### [What this task involves]
These records must be written out again exactly.

### [Available data]
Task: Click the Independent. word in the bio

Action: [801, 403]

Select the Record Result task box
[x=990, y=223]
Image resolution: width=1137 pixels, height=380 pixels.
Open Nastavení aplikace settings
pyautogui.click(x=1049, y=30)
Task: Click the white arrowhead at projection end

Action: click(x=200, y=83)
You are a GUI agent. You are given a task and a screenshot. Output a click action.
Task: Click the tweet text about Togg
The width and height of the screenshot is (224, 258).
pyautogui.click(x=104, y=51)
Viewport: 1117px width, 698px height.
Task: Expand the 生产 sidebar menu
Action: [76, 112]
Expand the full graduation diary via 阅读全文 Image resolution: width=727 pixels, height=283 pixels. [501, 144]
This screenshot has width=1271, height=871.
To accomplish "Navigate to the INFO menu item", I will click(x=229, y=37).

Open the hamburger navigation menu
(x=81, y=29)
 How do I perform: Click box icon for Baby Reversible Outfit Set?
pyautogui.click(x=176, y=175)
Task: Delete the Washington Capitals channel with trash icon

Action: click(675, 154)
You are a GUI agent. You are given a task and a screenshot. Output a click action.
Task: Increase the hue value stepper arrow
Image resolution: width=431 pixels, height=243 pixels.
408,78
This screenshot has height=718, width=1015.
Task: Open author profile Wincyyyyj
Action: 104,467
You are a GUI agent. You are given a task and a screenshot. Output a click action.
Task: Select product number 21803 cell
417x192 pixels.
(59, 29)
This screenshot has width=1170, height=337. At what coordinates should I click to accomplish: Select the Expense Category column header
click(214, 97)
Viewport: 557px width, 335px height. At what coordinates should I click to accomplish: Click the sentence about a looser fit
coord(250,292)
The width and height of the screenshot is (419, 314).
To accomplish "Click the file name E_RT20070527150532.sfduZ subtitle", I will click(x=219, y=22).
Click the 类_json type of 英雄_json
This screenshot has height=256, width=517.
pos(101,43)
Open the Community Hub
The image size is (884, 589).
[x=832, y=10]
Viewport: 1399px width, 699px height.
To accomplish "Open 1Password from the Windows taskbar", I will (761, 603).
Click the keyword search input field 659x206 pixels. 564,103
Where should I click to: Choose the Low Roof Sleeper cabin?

### [Result of this task]
Task: Click the Independent. word in the bio

Action: [801, 403]

Select the Record Result task box
[x=990, y=223]
Image resolution: width=1137 pixels, height=380 pixels.
Open Nastavení aplikace settings
pyautogui.click(x=1049, y=30)
Task: Click the white arrowhead at projection end

Action: click(x=200, y=83)
You are a GUI agent. You are given a task and a screenshot. Output a click action.
Task: Click the tweet text about Togg
The width and height of the screenshot is (224, 258).
pyautogui.click(x=104, y=51)
Viewport: 1117px width, 698px height.
Task: Expand the 生产 sidebar menu
Action: [76, 112]
Expand the full graduation diary via 阅读全文 Image resolution: width=727 pixels, height=283 pixels. [501, 144]
This screenshot has width=1271, height=871.
To accomplish "Navigate to the INFO menu item", I will click(x=229, y=37).

Open the hamburger navigation menu
(x=81, y=29)
 How do I perform: Click box icon for Baby Reversible Outfit Set?
pyautogui.click(x=176, y=175)
Task: Delete the Washington Capitals channel with trash icon

Action: click(675, 154)
You are a GUI agent. You are given a task and a screenshot. Output a click action.
Task: Increase the hue value stepper arrow
Image resolution: width=431 pixels, height=243 pixels.
408,78
This screenshot has height=718, width=1015.
Task: Open author profile Wincyyyyj
Action: 104,467
You are a GUI agent. You are given a task and a screenshot. Output a click action.
Task: Select product number 21803 cell
417x192 pixels.
(59, 29)
This screenshot has width=1170, height=337. At what coordinates should I click to accomplish: Select the Expense Category column header
click(214, 97)
Viewport: 557px width, 335px height. At what coordinates should I click to accomplish: Click the sentence about a looser fit
coord(250,292)
The width and height of the screenshot is (419, 314).
To accomplish "Click the file name E_RT20070527150532.sfduZ subtitle", I will click(x=219, y=22).
Click the 类_json type of 英雄_json
This screenshot has height=256, width=517.
pos(101,43)
Open the Community Hub
The image size is (884, 589).
[x=832, y=10]
Viewport: 1399px width, 699px height.
To accomplish "Open 1Password from the Windows taskbar", I will (761, 603).
Click the keyword search input field 659x206 pixels. 564,103
Where should I click to: Choose the Low Roof Sleeper cabin?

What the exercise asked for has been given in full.